Established in 1957, the award honors individuals with an outstanding record of contributions to the field of applied spectroscopy, or the study of the interaction of light particles and matter. The Spectroscopy Society of Pittsburgh presents the award.
Asher has been at the forefront of spectroscopy for more than 20 years, having pioneered the development of UV Raman Spectroscopy, which allows the study of interactions between molecular electron clouds and nuclear vibrations. Asher also was instrumental in the development of a noninvasive method to detect glucose levels in bodily fluid. Using a sensory material worn like a contact lens, millions of diabetics could one day be spared the ordeal of having to prick their fingers to check blood sugar levels. The thin plastic sensor would change colors based on the concentration of blood glucose.

Susan M. Meyer, professor and associate dean of education in Pitt’s School of Pharmacy, has been elected to a three-year term on the Board of Directors of the Association for Prevention Teaching and Research (APTR). APTR is an inter-professional association that advances population-based and public health education, research, and service. APTR members include health professionals, faculty, and students within academic departments, public heath graduate programs, health agencies and schools of public health. APTR provides essential linkages to bring together individuals and institutions devoted to health-promotion and disease-prevention education and research.

- [Source data]
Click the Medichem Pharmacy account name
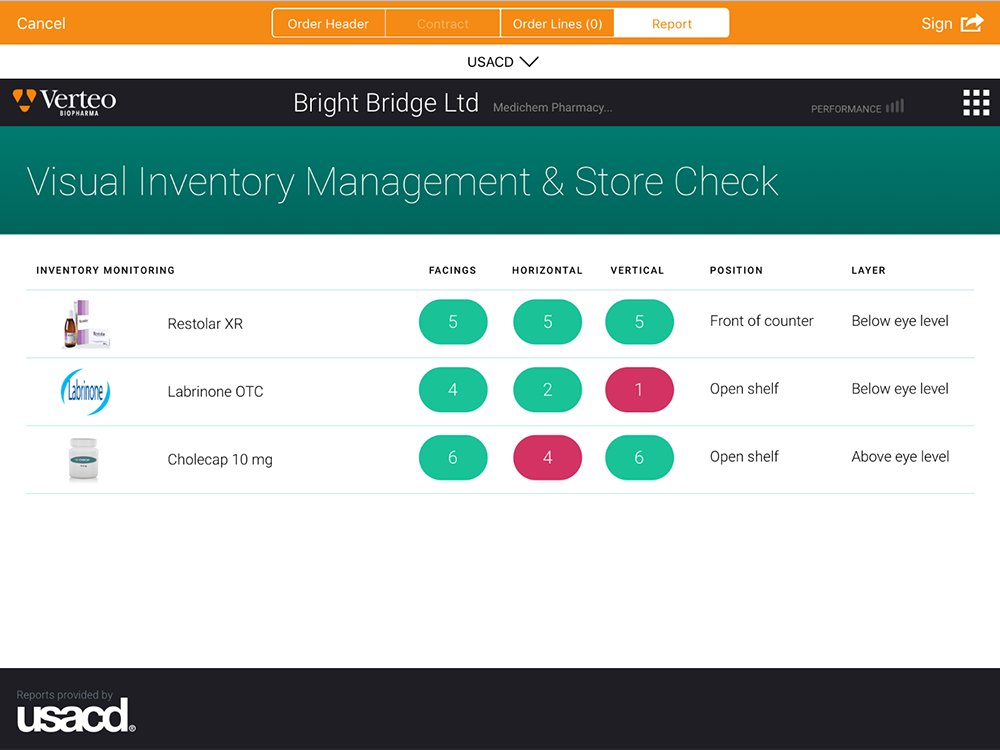552,108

- [Task list]
(1) In the faculty news text, how long is the term Susan M. Meyer was elected to on the APTR Board of Directors?
(2) Write the next part of the faculty news text, picking up after its last sentence.
The data come from a different source than the text.

- [Response list]
(1) Three years.

(2)
The University of Pittsburgh Alumni Association recently elected eight new members to its 2007-08 board of directors. Dexter Edmunds, Arnold Epstein, Lauren Feintuch, Alka Patel, and Haig Sakoian were elected to the position of director at large. Rebecca Borghi, Aminu Idris, and Chris Porter were elected to the position of regional director.

Both positions carry a two-year office term and a wide range of responsibilities, including serving as hosts at Alumni Association events and on Alumni Association committees.

Biographical information of the newly elected officials follows:

Dexter Edmunds is president and CEO of Business Diplomacy Consulting, LLC. He graduated from the University in 1984 with a BS degree in information technology. He has since served the Alumni Association as a Pitt Golden Panther and a member of the Pitt Letterman Club. Edmunds resides in Atlanta, Ga.

Arnold Epstein is an adjunct instructor in Pitt’s Administration of Justice and Legal Studies program. He graduated from Pitt in 1969 with a BA degree in education. As a member of the University’s Alumni Leadership Council, Epstein has supported numerous Alumni Association activities. He resides in Pittsburgh.

Lauren Feintuch graduated from Pitt’s College of Business Administration in 2006 with a degree in marketing. As an alumnus, Feintuch has served as president of Omicron Delta Kappa and the Society of International Business. She resides in Hoboken, NJ.

Alka Patel is an associate of Pepper Hamilton, LLP. Patel graduated from the University in 1996 with a BS degree in materials science and engineering. Patel resides in Pittsburgh.

Haig Sakoian is the global director of Environment Health and Safety and Operations Audit with Alcoa Inc. Sakoian has earned three degrees at Pitt: a BS degree in biochemistry in 1975, an MS degree in industrial hygiene in 1979, and an MBA degree in 2004. Sakoian has served as a corporate level sponsor for the University’s Athletics programs. He resides in Pittsburgh.

Rebecca Borghi is a medical technologist with INOVA Fairfax Hospital. Borghi graduated from the University’s School of Health and Rehabilitation Sciences in 1997. She has served as membership chair of the Chesapeake & Potomac Pitt Club and in various positions with the Alumni Leadership Council. She resides in Fairfax, Va.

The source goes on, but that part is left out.